* [AIM] Copy word for word the part of the items that begins with the line containing "Click the URL" and ends with the line containing "This screenshot has width=900, height=801.", including both of those lines.

Entries for finding text and elements
· · · ·

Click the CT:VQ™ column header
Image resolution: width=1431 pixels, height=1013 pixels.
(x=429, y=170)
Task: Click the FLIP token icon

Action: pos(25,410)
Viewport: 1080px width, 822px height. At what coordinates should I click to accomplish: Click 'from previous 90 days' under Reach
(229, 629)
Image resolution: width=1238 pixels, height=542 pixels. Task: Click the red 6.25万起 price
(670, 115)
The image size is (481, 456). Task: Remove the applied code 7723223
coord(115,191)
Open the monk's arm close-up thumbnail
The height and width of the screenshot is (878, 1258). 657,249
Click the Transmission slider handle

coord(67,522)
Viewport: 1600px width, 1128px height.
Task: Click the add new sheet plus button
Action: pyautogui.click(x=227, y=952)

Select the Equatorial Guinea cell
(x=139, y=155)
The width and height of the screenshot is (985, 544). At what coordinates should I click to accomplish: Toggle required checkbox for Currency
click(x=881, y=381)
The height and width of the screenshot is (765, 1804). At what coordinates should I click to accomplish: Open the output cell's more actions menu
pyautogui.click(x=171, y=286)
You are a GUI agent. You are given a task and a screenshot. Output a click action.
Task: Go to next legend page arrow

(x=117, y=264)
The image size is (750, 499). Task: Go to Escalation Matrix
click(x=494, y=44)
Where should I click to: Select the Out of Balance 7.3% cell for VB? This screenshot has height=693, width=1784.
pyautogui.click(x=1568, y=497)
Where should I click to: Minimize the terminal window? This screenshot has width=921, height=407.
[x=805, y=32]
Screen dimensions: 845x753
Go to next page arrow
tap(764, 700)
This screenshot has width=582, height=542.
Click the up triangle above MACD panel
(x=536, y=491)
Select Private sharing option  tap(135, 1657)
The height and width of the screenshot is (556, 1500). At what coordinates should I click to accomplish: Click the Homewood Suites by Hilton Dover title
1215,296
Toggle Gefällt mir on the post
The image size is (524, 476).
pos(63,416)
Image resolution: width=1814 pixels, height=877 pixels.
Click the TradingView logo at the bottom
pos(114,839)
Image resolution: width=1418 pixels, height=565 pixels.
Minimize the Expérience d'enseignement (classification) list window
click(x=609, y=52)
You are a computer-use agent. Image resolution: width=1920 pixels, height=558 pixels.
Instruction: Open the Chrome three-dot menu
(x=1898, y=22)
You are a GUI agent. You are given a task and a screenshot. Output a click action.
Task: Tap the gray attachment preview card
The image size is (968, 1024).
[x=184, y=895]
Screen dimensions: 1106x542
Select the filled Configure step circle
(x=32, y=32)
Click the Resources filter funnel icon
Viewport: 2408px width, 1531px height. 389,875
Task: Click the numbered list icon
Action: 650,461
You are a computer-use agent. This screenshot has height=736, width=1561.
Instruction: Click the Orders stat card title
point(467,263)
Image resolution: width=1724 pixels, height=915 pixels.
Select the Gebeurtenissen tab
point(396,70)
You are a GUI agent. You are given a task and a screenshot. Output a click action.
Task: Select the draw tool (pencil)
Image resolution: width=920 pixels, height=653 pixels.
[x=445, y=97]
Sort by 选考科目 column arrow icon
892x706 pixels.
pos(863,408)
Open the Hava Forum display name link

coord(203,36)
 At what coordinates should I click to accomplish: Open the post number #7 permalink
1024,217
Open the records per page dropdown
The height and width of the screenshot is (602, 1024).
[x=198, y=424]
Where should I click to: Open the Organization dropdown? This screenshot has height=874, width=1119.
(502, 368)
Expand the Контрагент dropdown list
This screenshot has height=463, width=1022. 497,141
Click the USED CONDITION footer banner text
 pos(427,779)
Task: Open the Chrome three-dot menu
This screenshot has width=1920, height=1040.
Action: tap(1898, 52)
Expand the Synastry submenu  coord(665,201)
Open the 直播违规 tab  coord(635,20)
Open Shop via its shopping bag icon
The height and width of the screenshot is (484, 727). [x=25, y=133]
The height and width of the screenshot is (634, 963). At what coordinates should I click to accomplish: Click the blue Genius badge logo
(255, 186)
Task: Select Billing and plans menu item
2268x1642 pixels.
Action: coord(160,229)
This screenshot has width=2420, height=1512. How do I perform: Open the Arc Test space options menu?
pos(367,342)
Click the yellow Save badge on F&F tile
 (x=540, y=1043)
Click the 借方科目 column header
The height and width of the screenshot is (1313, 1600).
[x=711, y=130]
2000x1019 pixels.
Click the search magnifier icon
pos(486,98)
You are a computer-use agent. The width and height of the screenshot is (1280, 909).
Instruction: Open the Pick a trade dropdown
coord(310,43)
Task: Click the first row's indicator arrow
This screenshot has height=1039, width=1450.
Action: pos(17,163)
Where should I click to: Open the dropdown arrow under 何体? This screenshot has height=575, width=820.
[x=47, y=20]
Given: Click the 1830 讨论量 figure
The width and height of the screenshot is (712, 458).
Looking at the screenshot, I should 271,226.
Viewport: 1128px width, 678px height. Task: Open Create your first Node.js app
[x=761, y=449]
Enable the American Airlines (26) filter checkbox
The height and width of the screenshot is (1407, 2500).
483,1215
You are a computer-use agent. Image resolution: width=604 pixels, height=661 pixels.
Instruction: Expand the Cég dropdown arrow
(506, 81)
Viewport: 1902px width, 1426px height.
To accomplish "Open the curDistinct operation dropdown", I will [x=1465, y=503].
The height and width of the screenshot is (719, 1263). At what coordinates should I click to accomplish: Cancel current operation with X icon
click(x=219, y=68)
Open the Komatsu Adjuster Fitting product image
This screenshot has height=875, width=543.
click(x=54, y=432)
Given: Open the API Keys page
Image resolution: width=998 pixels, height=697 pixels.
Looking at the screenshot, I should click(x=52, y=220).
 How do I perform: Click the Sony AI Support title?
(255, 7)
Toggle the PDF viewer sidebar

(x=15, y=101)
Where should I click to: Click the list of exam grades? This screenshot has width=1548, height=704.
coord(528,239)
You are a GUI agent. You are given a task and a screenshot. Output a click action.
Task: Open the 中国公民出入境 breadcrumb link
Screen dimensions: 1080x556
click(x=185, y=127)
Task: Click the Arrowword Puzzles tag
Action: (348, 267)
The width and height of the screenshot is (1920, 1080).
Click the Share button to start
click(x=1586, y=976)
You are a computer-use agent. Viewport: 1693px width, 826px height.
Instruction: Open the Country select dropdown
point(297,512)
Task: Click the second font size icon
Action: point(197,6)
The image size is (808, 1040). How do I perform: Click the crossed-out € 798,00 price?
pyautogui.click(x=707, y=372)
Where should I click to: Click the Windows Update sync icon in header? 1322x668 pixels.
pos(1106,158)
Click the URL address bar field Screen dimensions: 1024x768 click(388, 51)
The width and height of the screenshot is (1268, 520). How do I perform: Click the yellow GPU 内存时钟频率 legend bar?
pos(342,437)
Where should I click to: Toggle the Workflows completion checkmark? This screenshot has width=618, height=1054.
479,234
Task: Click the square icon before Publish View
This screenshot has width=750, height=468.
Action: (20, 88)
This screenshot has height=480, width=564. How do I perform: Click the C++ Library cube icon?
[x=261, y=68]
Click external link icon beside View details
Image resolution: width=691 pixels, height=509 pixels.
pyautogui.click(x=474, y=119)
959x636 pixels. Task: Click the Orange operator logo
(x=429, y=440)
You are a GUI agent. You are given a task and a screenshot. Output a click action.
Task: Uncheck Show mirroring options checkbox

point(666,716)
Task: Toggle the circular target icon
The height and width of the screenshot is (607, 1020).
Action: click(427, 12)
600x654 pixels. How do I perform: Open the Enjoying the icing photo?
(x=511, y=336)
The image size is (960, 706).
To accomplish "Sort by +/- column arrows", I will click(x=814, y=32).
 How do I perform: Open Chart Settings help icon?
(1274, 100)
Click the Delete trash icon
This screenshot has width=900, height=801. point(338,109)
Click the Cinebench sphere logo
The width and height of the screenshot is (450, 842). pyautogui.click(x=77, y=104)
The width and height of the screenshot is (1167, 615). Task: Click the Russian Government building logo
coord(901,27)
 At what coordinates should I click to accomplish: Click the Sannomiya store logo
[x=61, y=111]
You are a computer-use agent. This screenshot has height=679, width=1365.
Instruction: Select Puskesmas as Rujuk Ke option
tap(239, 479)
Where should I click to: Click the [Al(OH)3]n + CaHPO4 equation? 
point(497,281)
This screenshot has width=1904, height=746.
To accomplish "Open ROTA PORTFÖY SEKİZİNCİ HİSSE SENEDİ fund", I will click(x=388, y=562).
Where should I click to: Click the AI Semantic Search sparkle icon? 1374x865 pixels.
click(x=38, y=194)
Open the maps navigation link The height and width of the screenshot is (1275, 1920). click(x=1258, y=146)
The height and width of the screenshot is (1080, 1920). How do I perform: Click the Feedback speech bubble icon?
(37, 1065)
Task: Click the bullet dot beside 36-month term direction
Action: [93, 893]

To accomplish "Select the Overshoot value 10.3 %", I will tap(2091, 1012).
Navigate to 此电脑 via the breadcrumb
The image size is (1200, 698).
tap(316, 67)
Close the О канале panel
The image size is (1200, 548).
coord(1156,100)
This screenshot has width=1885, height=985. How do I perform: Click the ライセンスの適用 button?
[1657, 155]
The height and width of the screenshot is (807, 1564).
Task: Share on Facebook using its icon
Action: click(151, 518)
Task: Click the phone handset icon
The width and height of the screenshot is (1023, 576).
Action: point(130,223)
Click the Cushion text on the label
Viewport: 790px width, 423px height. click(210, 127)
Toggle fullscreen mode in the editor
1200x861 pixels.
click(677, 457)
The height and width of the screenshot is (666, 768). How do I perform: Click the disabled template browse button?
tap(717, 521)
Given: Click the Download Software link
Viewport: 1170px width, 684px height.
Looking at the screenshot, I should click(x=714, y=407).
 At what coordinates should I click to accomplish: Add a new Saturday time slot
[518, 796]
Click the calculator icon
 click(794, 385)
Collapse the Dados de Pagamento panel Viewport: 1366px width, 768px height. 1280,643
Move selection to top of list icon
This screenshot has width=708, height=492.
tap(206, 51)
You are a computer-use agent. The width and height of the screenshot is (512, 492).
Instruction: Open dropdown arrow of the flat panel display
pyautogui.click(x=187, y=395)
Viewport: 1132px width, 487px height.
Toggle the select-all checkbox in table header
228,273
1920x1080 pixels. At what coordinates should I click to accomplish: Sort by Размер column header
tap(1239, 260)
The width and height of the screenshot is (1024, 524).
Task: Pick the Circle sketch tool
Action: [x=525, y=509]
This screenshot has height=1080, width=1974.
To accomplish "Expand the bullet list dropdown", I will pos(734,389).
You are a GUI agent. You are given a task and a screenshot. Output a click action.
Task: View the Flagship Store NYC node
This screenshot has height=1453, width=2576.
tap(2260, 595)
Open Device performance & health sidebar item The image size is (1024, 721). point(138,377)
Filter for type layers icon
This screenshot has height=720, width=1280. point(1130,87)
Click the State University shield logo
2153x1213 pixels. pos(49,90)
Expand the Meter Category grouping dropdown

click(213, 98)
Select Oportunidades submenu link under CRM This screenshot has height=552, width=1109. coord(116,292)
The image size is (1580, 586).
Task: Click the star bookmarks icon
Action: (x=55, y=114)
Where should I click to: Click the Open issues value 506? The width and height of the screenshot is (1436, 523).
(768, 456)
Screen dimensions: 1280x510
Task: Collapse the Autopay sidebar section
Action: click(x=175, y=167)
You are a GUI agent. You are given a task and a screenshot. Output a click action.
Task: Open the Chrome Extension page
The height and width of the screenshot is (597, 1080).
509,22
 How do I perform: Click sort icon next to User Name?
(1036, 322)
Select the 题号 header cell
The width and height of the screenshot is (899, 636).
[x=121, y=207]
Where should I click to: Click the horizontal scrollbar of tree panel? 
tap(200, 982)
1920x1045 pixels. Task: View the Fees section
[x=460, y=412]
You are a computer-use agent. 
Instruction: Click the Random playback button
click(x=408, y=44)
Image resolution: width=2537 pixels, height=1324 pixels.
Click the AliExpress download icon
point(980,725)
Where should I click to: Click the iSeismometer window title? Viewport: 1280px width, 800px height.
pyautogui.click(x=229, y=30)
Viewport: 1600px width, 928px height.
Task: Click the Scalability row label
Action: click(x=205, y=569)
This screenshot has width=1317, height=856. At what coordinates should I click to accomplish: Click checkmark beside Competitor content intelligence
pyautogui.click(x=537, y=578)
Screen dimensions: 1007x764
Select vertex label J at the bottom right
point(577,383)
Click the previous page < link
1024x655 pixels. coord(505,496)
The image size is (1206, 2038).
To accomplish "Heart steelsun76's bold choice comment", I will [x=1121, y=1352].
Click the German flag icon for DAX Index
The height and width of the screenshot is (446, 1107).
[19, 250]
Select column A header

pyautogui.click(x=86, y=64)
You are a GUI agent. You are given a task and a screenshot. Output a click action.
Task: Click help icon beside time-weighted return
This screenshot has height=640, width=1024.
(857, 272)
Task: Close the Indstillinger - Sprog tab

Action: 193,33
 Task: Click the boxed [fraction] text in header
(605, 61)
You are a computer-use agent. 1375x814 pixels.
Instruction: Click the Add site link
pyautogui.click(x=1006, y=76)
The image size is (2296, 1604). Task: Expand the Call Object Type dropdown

· · · ·

* [EXERCISE RESPONSE]
Click the URL address bar field Screen dimensions: 1024x768 click(388, 51)
The width and height of the screenshot is (1268, 520). How do I perform: Click the yellow GPU 内存时钟频率 legend bar?
pos(342,437)
Where should I click to: Toggle the Workflows completion checkmark? This screenshot has width=618, height=1054.
479,234
Task: Click the square icon before Publish View
This screenshot has width=750, height=468.
Action: (20, 88)
This screenshot has height=480, width=564. How do I perform: Click the C++ Library cube icon?
[x=261, y=68]
Click external link icon beside View details
Image resolution: width=691 pixels, height=509 pixels.
pyautogui.click(x=474, y=119)
959x636 pixels. Task: Click the Orange operator logo
(x=429, y=440)
You are a GUI agent. You are given a task and a screenshot. Output a click action.
Task: Uncheck Show mirroring options checkbox

point(666,716)
Task: Toggle the circular target icon
The height and width of the screenshot is (607, 1020).
Action: click(427, 12)
600x654 pixels. How do I perform: Open the Enjoying the icing photo?
(x=511, y=336)
The image size is (960, 706).
To accomplish "Sort by +/- column arrows", I will click(x=814, y=32).
 How do I perform: Open Chart Settings help icon?
(1274, 100)
Click the Delete trash icon
This screenshot has width=900, height=801. point(338,109)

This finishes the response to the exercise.